Could each entry be returned exactly as it appears?

**** Supplied entries ****

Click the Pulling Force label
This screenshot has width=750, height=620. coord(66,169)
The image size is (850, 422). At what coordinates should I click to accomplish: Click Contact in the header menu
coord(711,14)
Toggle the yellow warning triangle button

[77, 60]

****

#### Solution below:
Click the Pulling Force label
This screenshot has width=750, height=620. coord(66,169)
The image size is (850, 422). At what coordinates should I click to accomplish: Click Contact in the header menu
coord(711,14)
Toggle the yellow warning triangle button

[77, 60]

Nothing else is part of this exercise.